### GIVEN RECORDS

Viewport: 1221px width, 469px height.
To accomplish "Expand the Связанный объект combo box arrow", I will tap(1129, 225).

==

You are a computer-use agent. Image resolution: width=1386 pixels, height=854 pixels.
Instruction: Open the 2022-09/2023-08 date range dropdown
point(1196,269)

...

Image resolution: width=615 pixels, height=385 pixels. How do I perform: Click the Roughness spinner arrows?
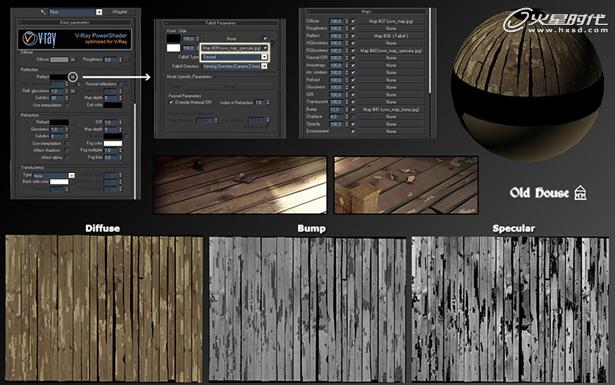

### EXERCISE DETAILS
Where a line above holds the word "resolution", copy it.

### ANSWER SECTION
You are a computer-use agent. Image resolution: width=1386 pixels, height=854 pixels.
Image resolution: width=615 pixels, height=385 pixels. How do I perform: Click the Roughness spinner arrows?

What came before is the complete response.